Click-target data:

* Start *

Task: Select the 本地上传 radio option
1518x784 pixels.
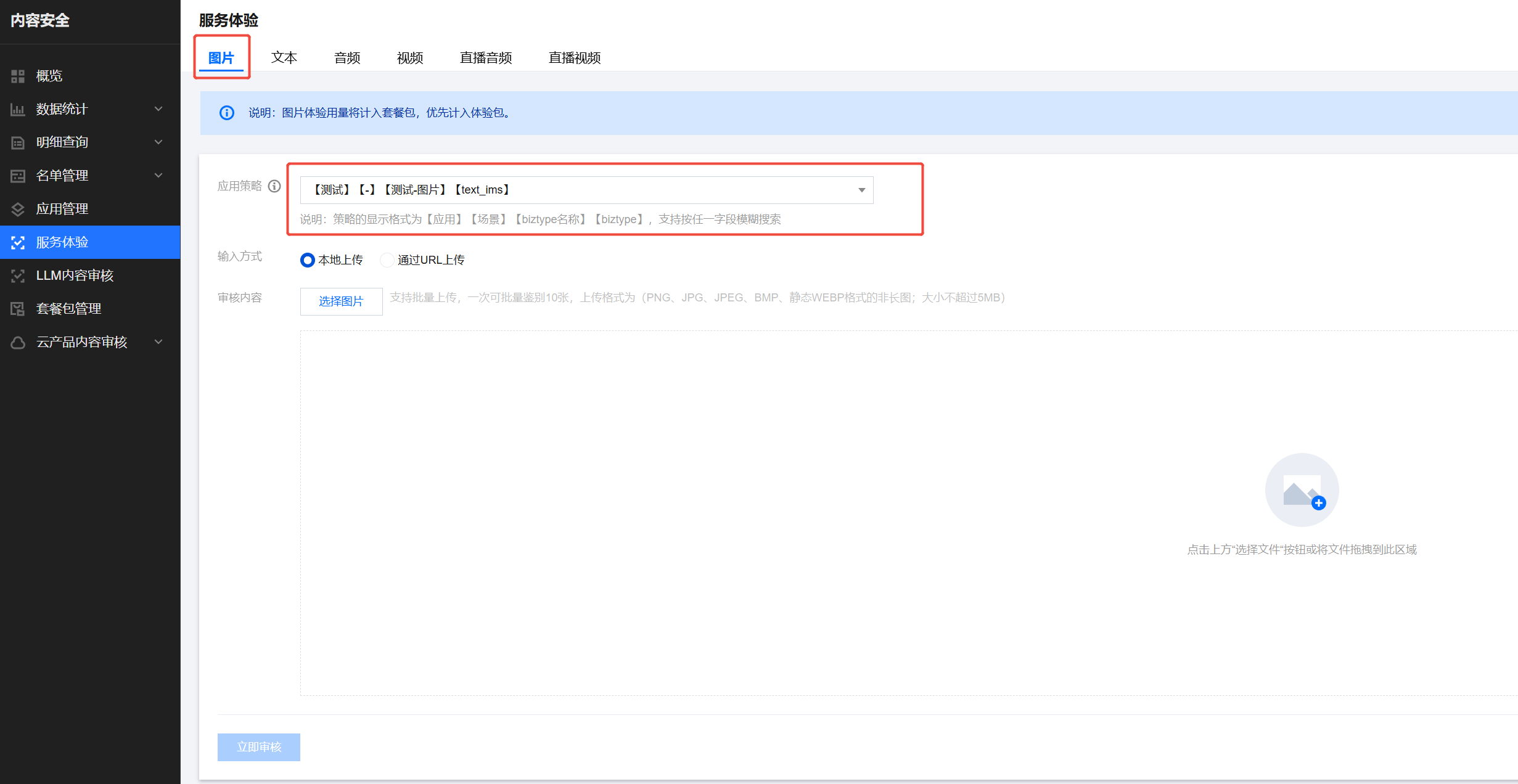Action: click(x=307, y=260)
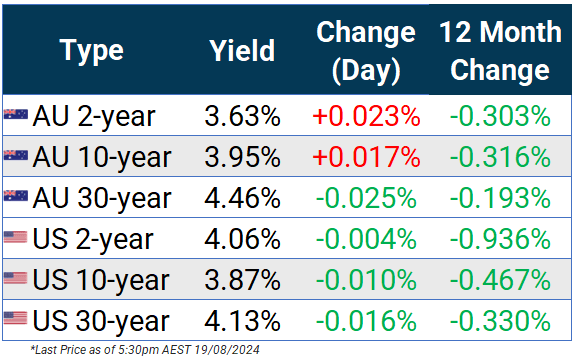Viewport: 573px width, 362px height.
Task: Click the US 2-year 12 month change -0.936%
Action: [x=500, y=239]
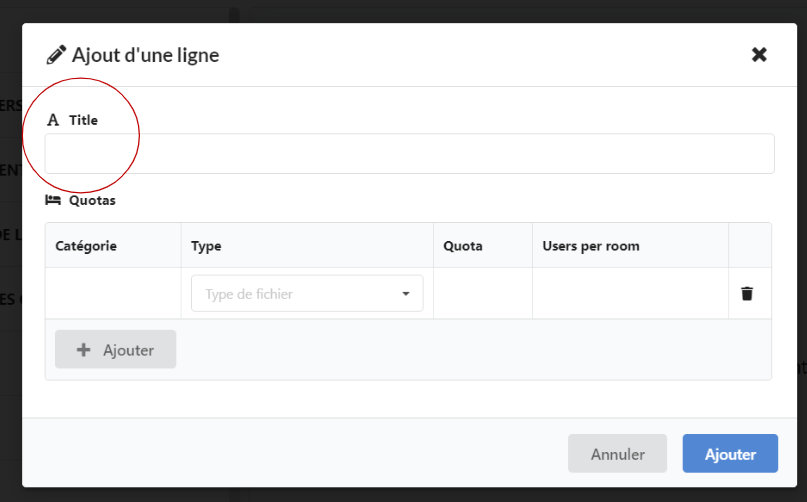Click the Users per room column header
The height and width of the screenshot is (502, 807).
click(590, 246)

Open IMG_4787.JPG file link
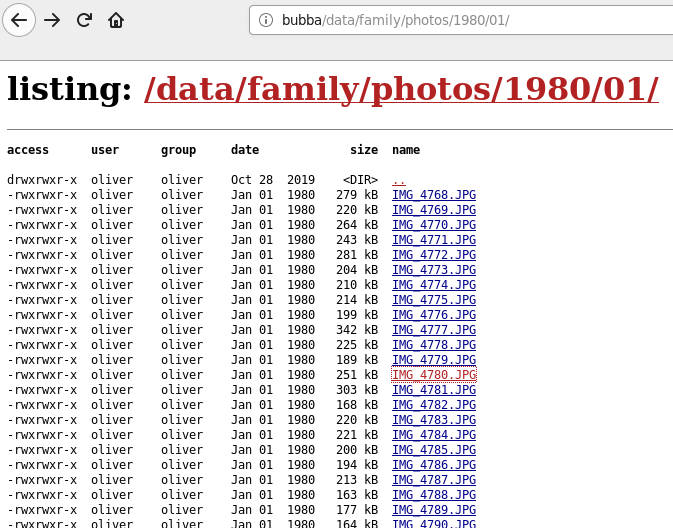tap(433, 480)
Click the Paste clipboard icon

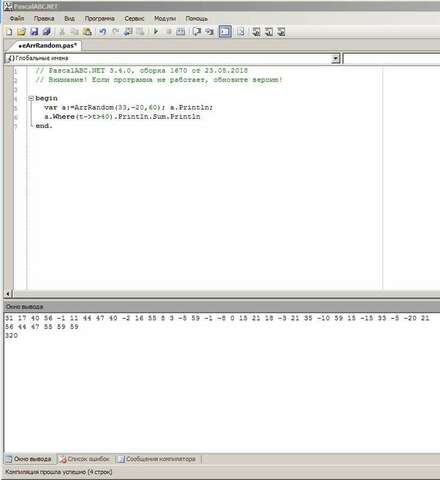pyautogui.click(x=87, y=32)

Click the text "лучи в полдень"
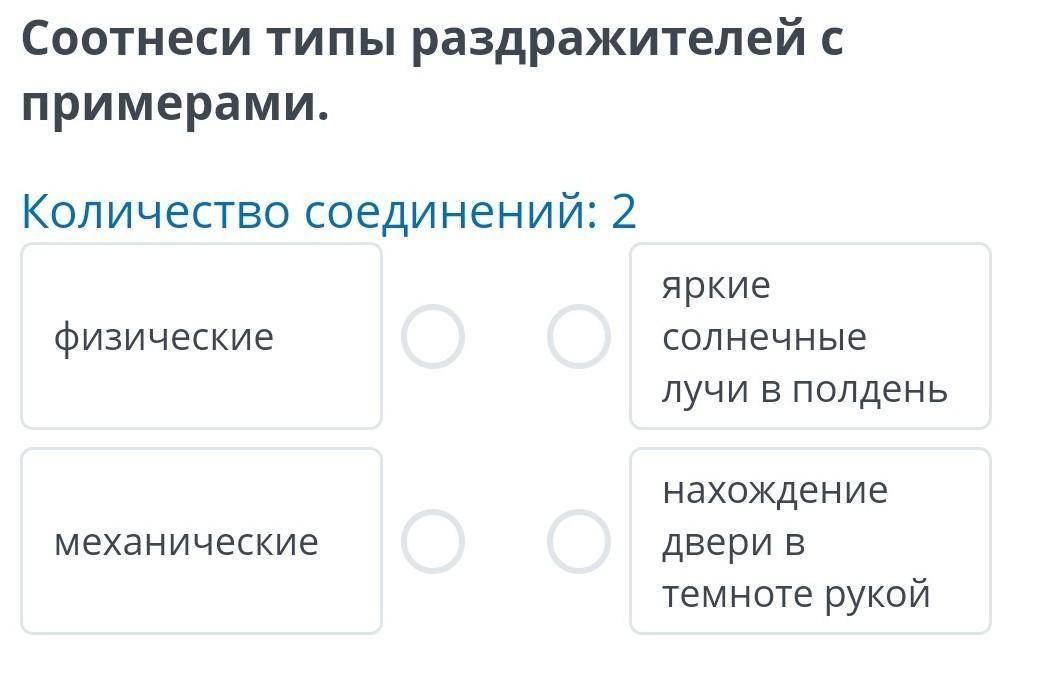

* End *

_TASK STATEMENT:_ Pull every line from the listing above and copy each one word for word, without the pictures.

_WRITTEN ANSWER:_
Task: Select the 本地上传 radio option
1518x784 pixels.
Action: click(x=307, y=260)
Viewport: 573px width, 362px height.
Task: Click the US 2-year 12 month change -0.936%
Action: [x=500, y=239]
Click the Users per room column header
The height and width of the screenshot is (502, 807).
click(590, 246)

Open IMG_4787.JPG file link
tap(433, 480)
Click the Paste clipboard icon

pyautogui.click(x=87, y=32)

Click the text "лучи в полдень"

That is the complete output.